This is not that uncommon for me, once every couple of months or so my thoughts go down this path. Usually I have read about a couple of recent deaths in our MPS community, or my son has gotten some news from a doctor’s appointment that feels like a setback. Regardless of what sparks it, the reality of the situation is my son has a disease that will shorten his life and may possibly take him from me with minimal, if any notice. I know that there is a real possibility that his brothers, his father and I are going to outlive him. At some point we will have to figure out how to be a functioning family with a key person missing. Ask any parent in our community or who has a child with a rare disease that will shorten their life, and they will likely tell you that they have thought about their child’s death and about what life will be like without them (unless they can’t acknowledge that out loud or admit to someone other than themselves that they have had those thoughts). It is one thing to admit to yourself you think about and worry about your child’s inevitable death, it is another to acknowledge it to others.

It is a hard balance to make between mentally prepping and preparing for the death of your child — especially when there is no reason to believe it will occur soon – and living a life where you pretend that fact doesn’t exist and even possibly being in denial. If I spend too much time thinking about kids with MPS that are younger than my son that have died or thinking of how a certain upcoming procedure or sedation might take a bad turn and lead to his death, I would have a hard time getting out of bed. I also have two other boys to worry about so I can’t treat my boy as though he is actively dying. But it doesn’t mean that those thoughts don’t creep in and that there are not times where I go down that path in my mind. Not surprisingly it is something that I don’t share often, even with my husband. Talking about the risks of a procedure or setbacks we have faced are hard enough conversations to have with a spouse or family member. Trying to have a rational conversation about the inevitable death of your child is an impossible conversation to have. People mean well but sometimes telling me to “be hopeful, or that science is changing, or he is doing so well, or or even a cure is around the corner,” does not validate my feelings or concerns nor does give me a safe outlet to have these conversations. It might make the person saying it feel better or help them think they are making me more hopeful, but sometimes it just makes me feel more alone with my sadness and fear. I also don’t want to burden others with my thoughts and fears and the reality that death is. When you do try to voice your thoughts to others, people may say “they can’t go there, or they can’t imagine, or you can’t think like that.” But when you are given a diagnosis where the fact is your child will have a decreased life span, no matter how long or short that life is, you are always aware that you child’s life has an end and it will come before you know it or are prepared for it.
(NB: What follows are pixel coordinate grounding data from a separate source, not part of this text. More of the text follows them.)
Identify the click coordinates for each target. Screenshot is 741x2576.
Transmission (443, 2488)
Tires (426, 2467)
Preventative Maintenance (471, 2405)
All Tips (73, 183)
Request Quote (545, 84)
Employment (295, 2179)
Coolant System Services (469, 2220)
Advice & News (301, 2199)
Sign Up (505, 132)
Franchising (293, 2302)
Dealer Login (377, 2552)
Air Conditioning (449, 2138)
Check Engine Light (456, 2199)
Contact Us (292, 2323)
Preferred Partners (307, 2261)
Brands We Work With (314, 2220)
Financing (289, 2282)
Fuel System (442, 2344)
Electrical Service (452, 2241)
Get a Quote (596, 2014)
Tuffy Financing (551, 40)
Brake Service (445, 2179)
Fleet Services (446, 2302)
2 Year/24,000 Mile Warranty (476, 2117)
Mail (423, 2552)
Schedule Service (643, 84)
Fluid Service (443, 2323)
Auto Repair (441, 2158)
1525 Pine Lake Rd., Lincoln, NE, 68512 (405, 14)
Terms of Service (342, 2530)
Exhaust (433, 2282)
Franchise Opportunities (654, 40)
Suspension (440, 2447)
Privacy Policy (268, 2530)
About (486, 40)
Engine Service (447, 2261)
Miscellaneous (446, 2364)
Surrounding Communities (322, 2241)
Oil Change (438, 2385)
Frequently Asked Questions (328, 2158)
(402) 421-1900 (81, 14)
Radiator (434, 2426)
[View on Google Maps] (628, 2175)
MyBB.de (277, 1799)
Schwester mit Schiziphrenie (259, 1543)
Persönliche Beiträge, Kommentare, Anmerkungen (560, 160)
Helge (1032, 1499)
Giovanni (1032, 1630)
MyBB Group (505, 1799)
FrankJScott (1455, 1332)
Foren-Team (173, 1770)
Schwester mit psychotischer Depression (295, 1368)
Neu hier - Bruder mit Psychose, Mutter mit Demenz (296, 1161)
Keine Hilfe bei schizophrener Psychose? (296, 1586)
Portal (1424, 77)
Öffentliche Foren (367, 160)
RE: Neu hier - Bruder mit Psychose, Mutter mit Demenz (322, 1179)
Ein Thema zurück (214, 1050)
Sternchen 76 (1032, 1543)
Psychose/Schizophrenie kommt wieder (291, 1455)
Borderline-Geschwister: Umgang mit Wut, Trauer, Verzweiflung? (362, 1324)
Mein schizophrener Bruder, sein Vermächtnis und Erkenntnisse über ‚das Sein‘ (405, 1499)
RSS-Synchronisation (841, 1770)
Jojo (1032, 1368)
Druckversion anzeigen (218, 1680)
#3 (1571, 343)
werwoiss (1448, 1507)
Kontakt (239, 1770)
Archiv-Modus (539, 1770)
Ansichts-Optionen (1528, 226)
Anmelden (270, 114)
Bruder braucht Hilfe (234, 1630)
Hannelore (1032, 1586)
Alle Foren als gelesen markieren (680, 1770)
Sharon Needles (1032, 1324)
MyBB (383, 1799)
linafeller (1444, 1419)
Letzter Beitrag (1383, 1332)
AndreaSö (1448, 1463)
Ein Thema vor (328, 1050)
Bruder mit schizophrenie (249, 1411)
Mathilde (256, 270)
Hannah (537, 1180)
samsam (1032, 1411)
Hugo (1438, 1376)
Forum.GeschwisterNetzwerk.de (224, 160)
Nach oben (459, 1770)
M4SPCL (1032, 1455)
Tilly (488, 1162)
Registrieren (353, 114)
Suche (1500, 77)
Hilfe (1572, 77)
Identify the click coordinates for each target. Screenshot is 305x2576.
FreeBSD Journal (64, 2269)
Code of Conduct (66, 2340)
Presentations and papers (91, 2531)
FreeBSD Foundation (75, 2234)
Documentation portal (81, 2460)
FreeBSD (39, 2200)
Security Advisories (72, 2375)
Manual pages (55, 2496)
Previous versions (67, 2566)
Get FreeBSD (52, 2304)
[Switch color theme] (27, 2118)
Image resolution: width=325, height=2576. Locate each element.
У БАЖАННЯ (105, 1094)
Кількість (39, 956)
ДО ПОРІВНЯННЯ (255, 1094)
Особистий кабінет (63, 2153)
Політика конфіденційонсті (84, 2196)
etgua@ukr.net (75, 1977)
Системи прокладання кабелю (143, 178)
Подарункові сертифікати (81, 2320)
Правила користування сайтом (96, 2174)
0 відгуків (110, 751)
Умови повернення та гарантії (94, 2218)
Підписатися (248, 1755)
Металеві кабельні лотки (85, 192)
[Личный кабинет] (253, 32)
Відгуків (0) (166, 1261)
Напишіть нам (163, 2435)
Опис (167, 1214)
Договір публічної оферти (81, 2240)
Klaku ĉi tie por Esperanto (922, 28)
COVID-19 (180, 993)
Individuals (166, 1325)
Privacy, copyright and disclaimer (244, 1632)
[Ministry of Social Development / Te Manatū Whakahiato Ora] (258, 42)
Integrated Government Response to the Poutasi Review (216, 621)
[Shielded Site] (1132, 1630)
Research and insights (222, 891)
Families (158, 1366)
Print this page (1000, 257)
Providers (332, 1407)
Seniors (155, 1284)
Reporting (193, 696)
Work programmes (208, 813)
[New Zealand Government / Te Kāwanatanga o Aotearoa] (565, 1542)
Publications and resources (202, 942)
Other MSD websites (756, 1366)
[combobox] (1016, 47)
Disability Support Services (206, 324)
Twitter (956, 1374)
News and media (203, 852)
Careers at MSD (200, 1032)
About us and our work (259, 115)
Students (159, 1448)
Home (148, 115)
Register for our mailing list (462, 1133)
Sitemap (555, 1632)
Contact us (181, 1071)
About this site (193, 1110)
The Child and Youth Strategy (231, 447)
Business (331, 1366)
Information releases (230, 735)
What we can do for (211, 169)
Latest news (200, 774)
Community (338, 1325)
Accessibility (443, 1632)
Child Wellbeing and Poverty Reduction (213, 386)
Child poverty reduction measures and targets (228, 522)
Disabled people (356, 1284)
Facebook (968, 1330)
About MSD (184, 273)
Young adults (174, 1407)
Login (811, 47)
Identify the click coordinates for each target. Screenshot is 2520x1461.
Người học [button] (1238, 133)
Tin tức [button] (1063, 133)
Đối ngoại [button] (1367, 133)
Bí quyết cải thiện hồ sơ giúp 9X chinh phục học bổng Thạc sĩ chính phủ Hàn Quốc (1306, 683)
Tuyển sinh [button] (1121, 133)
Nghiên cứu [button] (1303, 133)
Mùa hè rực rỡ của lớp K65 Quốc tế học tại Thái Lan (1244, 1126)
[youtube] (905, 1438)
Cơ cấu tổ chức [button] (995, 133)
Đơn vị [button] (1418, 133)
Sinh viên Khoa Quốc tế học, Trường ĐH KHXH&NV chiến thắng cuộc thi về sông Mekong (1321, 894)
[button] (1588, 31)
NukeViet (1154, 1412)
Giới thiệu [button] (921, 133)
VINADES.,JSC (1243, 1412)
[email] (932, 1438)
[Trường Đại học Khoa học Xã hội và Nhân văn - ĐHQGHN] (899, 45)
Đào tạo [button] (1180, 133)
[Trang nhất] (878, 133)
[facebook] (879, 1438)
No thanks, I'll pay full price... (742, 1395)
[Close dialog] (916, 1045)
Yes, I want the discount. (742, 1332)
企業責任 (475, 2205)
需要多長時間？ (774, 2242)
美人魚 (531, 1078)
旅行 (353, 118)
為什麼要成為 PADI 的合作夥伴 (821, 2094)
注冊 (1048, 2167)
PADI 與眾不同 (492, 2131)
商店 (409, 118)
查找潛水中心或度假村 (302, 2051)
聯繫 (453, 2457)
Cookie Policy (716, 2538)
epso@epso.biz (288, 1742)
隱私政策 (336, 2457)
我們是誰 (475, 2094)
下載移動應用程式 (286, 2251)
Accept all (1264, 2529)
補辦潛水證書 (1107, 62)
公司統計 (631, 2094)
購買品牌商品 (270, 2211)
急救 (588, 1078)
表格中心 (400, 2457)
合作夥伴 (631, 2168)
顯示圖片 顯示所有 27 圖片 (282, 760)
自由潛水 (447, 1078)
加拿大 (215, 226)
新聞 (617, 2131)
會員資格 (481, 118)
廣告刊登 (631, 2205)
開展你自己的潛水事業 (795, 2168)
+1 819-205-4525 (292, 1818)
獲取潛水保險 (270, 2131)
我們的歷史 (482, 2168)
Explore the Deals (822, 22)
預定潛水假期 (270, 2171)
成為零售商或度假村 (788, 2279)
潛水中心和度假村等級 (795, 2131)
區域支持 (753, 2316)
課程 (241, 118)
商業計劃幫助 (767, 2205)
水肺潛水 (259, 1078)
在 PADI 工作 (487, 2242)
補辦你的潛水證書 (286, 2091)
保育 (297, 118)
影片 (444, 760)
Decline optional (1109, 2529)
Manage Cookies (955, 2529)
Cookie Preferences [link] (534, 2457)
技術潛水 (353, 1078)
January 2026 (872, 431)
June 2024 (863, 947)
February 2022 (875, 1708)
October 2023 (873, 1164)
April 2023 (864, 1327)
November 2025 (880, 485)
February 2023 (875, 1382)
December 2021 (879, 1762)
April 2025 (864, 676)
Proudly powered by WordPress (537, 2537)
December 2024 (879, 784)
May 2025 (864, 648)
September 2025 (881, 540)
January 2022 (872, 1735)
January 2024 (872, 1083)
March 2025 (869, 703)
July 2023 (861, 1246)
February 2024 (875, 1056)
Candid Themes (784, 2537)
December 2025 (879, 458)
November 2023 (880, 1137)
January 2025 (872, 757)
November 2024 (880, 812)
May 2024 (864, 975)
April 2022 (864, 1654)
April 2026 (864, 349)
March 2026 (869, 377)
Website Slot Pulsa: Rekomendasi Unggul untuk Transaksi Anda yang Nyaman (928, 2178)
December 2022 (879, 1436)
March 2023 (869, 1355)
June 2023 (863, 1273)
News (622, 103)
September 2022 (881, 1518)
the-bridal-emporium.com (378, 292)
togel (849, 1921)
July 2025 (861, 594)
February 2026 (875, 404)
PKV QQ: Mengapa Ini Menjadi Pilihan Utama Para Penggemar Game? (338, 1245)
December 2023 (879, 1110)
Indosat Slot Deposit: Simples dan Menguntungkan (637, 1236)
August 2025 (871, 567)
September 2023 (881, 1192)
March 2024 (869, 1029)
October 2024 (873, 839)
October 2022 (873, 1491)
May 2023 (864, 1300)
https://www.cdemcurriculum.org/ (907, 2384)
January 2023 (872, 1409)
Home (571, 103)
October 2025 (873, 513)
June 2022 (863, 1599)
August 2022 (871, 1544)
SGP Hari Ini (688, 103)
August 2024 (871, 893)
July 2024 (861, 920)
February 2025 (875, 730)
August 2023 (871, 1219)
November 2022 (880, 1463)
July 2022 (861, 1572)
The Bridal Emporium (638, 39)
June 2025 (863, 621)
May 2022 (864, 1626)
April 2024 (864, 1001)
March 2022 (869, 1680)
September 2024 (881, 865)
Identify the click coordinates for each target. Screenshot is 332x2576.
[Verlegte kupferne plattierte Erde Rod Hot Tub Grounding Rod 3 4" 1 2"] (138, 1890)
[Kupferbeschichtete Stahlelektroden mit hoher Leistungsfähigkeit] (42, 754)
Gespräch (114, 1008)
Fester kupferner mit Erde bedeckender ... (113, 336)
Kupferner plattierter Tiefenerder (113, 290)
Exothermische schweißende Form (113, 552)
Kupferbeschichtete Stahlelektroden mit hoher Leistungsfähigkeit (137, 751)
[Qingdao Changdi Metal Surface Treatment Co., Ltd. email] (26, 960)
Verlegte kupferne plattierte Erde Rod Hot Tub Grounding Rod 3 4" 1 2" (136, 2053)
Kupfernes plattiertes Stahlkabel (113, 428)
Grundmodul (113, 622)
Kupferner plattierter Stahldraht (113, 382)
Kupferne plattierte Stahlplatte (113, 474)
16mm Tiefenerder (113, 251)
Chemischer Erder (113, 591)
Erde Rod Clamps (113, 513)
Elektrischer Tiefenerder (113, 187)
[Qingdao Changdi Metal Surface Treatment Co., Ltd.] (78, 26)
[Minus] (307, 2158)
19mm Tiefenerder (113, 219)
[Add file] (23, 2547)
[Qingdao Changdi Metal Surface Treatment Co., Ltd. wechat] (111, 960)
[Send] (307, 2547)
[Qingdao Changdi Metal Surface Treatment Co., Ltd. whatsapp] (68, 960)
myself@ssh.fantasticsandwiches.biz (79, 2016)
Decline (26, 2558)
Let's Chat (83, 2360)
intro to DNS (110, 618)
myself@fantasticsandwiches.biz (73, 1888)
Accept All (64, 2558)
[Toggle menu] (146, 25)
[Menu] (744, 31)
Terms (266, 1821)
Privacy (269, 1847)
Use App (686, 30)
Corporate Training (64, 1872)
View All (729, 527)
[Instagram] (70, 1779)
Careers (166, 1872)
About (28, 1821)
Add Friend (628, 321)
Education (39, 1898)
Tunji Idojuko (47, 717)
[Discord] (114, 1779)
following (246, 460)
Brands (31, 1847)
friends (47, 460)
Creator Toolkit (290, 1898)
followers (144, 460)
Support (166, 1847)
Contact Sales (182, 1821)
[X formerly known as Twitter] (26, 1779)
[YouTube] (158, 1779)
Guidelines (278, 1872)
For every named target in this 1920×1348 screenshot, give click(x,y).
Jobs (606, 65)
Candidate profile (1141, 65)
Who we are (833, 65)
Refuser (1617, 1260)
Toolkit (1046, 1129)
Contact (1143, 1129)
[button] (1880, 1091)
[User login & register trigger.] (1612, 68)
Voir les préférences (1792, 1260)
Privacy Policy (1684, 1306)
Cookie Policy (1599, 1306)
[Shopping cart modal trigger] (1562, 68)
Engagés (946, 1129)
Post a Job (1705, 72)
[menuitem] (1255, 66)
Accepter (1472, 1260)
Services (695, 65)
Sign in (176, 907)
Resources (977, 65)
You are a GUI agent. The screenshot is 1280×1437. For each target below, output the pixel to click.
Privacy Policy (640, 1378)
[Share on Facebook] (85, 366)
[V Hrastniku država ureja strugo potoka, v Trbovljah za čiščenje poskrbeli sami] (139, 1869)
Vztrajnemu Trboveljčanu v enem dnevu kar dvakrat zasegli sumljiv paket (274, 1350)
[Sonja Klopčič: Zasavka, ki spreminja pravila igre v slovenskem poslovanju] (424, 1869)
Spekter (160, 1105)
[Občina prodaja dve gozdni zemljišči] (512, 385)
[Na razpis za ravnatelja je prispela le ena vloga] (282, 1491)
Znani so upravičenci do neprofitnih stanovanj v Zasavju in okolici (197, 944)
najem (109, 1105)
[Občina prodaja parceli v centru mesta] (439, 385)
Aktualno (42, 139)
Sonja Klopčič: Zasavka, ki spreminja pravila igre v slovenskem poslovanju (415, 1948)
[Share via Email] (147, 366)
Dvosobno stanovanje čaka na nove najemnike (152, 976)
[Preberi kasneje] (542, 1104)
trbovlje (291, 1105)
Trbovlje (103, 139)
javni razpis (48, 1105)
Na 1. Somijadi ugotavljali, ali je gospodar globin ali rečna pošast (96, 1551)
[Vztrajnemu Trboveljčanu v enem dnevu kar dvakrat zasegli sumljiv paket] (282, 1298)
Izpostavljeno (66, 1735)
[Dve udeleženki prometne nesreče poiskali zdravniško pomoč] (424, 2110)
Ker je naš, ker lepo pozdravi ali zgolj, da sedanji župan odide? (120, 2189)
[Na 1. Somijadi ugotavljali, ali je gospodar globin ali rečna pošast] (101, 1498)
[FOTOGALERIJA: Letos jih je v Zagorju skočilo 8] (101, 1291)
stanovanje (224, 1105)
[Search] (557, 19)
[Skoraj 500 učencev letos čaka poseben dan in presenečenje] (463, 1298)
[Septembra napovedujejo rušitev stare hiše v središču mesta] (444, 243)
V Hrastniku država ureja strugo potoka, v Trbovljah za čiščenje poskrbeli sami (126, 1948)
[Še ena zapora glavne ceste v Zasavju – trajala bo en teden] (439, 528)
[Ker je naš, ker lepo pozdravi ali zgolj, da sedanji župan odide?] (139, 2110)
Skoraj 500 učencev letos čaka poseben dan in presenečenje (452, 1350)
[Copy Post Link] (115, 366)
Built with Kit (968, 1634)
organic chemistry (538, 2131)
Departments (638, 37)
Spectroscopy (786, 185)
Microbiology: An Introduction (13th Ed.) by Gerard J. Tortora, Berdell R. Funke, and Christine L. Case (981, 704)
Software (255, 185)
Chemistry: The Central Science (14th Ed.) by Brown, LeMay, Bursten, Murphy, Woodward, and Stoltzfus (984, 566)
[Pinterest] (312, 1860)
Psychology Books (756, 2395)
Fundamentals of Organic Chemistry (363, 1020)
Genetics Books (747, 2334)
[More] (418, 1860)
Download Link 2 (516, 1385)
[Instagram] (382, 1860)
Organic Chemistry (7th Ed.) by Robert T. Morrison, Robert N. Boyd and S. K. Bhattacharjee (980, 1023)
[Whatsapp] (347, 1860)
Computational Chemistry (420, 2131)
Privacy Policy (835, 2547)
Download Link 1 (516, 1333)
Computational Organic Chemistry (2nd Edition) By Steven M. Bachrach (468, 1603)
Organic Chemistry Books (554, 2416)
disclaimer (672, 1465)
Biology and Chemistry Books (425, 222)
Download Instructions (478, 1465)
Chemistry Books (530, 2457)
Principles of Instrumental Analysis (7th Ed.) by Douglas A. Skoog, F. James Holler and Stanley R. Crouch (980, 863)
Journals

I am not always sad or thinking of his death, but I am always aware of it. Some days that awareness is faint and in the background of my every day, and other days it is front and present and demanding attention. However acknowledging that there is going to be a time that my family consists of four people in person and one in spirit does help keep me focused on the here and now. It helps me when I am struggling or overwhelmed with life and the chaos that is three young boys, to remember to savor and enjoy the moments. I truly do not know for how long I will be able to watch my three boys run and play and wrestle together. I want to fill his life, his brothers’ lives and mine with as many memories and adventures as I can so we have wonderful thoughts and images to hold on to for the rest of our lives. This also means that we sometimes make decisions about things he can or can’t do based on medical advice, but also based on what will increase his quality of life.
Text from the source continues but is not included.